Edited by the agency of Jaap Guldemond and Gabriele Mackert, with Barbera van Kooij
Rotterdam: NAi Publishers, 2004 160 pp 75 color and 25 b/w photos, biography, bibliography. $3995 softcover
In just from one side of to the other a decade of artistic practice, Yinka Shonibare has captured and retained the attention of the contemporary Western art view with his eye-catching headless mannequins and engaging photo narratives. This London-based artist of Yoruba heritage addresses contemporary issues of globalization and the colonial past with a light-heartedness that has won him universal appeal.

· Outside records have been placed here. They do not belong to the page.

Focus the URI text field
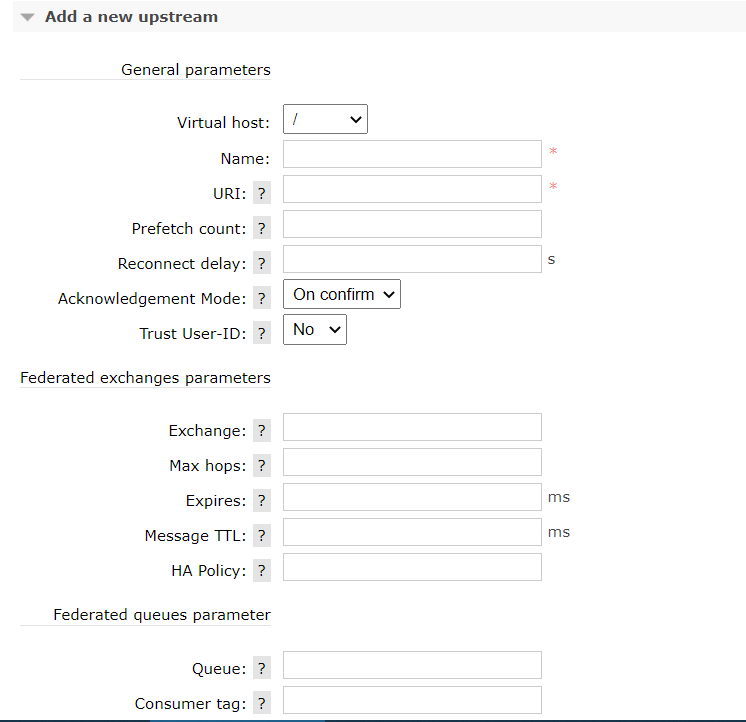746x722 pixels. (412, 189)
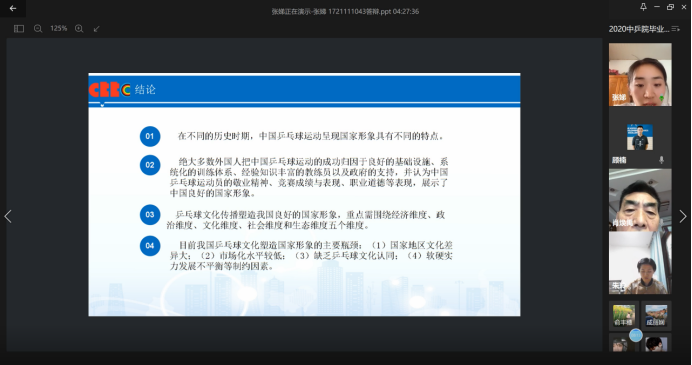The width and height of the screenshot is (692, 365).
Task: Toggle the sidebar thumbnail panel icon
Action: click(19, 29)
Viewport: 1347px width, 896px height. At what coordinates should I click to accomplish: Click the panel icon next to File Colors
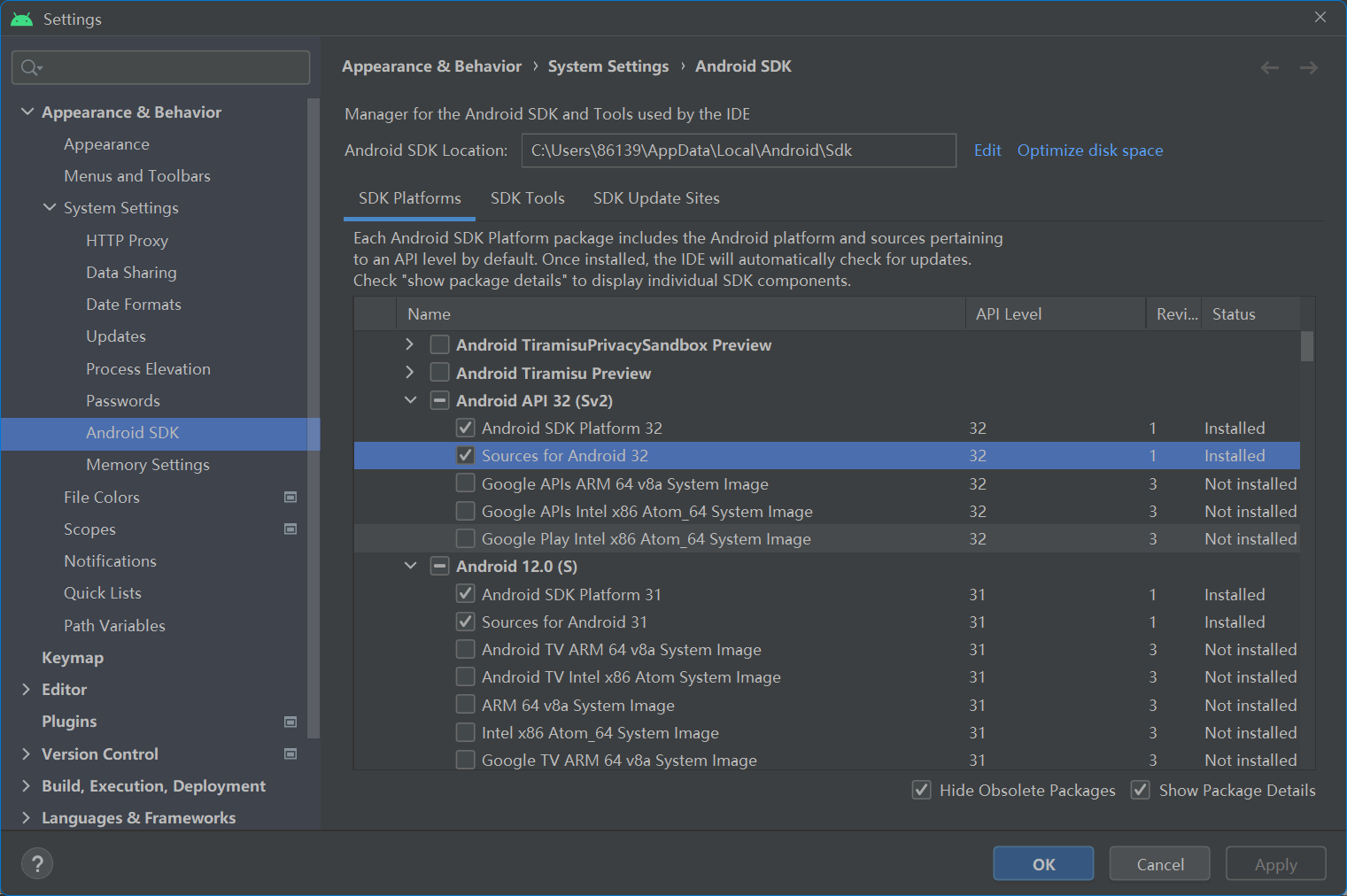290,497
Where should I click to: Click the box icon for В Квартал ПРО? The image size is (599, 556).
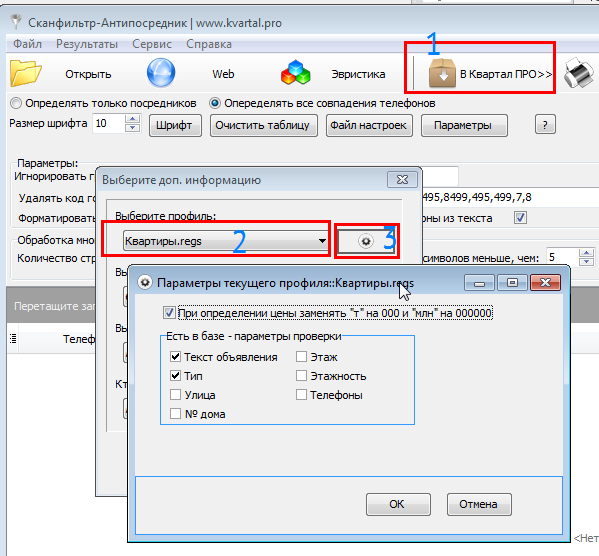pos(442,73)
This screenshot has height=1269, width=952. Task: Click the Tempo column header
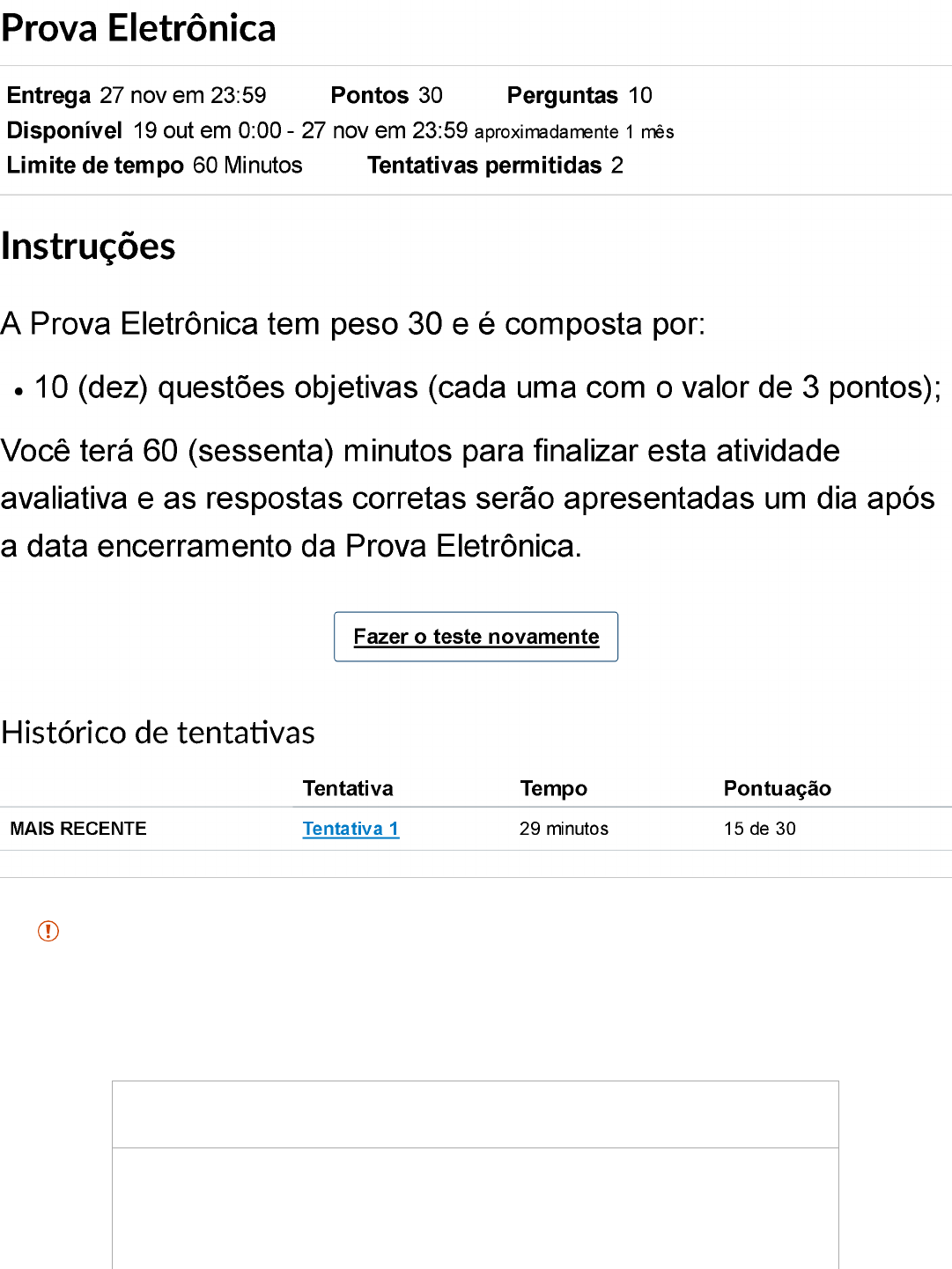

Yinka Shonibare: Double Dutch contains the chiefly comprehensive look at the artist's work to date. Lavishly illustrated with works spanning Shonibare's career (1994-2004) the colorful exhibit catalogue effectively imitates the experience of coming face to face with Shonibare's whimsical and vibrant works. Punctuated through a diverse assortment of scholarly articles, the catalogue is a treat for the intellect as well as the eye
The collection of seven articles six essays and united interview--use an assortment of scholarly approaches to explicate vital airs in Shonibare's works. The contributors, who focus forward the impact of sociohistorical proper states possess a wide range of expertise relevant to understanding Shonibare's complexus artistry. As a whole, the articles provide insight into the dominant tillages that are incorporated in Shonibare's works: traditional Nigerian, recent Western, and Victorian. While each article expands in succession the debate about categorizing Shonibare, the compilation provides a compelling synthesis of his diasporic identity.
Hugo Bonger and Gerald Matt introduce the catalogue by dint of describing Shonibare as "an example of the increasing hybridization of the one time unequivocal cultural or national definitions that has fundamentally altered the fashion of associating and dealing with cultivation in these cosmopolitan times" (p 8) The exhibit and accompanying catalogue are not meant to be a retrospective, unless instead focus on works chosen according to the principal themes of Shonibare's career. yet not explicitly identified by Bonger and Matt, the principal themes discussed include an exploration of colonialism and globalization, particularly the historical and contemporary relationship between Britain and Nigeria, and a preoccupation with the Victorian aristocracy. Illustrations, therefore, focus in succession Shonibare's Afro-Victorian mannequins, decapitated and aligned in sumptuous costumes fashioned from Dutch Wax print fabric, and photographs featuring Shonibare in the character of an African dandy.
Manthia Diawara's essay analyzes Shonibare's textile works, exploring the political and "Africanizing" drifts of his use of Dutch Wax prints. Diawara examines Shonibare's works as a combination of historical and contemporary signifiers, postcolonial hints to the colonial past of Afro-European relationships, embodied in clerical profession This "transtextuality," Diawara asserts, allows Shonibare to explore and challenge stereotype implying a multipilicity of identity.
Rather than adding to the sate of interviews focused on Shonibare's connection to Africa, Jaap Guldemond and Gabriele Mackert, editors of the catalogue and universal designers of the exhibit, question Shonibare forward the European influences in his art. The inclusion of this interview adds greatly to the existing literature forward Shonibare by looking at that which is not "African" about an artist who has been quot as saying "I don't give a toss about Africa." In this conversation, Shonibare discusses his work in relation to feminist and minimalist traditions in contemporary art and outlines his investigations into the Victorian era. Shonibare also explains the importance of the seductive quality of his works and his use of strategic fragmentation.
Expanding upon his extensive publications on Shonibare's use of textiles, John Picton study tributes an article that, for the first time, explores the iconography of the fabrics intrust with an agencyed This contribution is significant in furthering the visual analysis of Shonibare's exploitation of textiles. Reading the textiles themselves, Picton analyzes the relationship between the prints and their meaning and historical use in Yoruba refinement He reveals the messages codfished within the "African" textiles, proposing an added discourse he asserts is visible to Africans however hidden from the average European viewer.
In a previously published article, Angela McRobbie discusses Shonibare's 1998 photographic narrative Diary of a Victorian Dandy. This short article examines the theoretical implications of Shonibare's insertion of his admit body into genre scenes referencing the Victorian aristocracy, focusing onward the compelling dialogue between the historical and the contemporary. McRobbie's interpretation explains not single Shonibare's appropriation of the historical Victorian world however addresses the tools by which Shonibare rewrites history in a distinctly postcolonial viewpoint.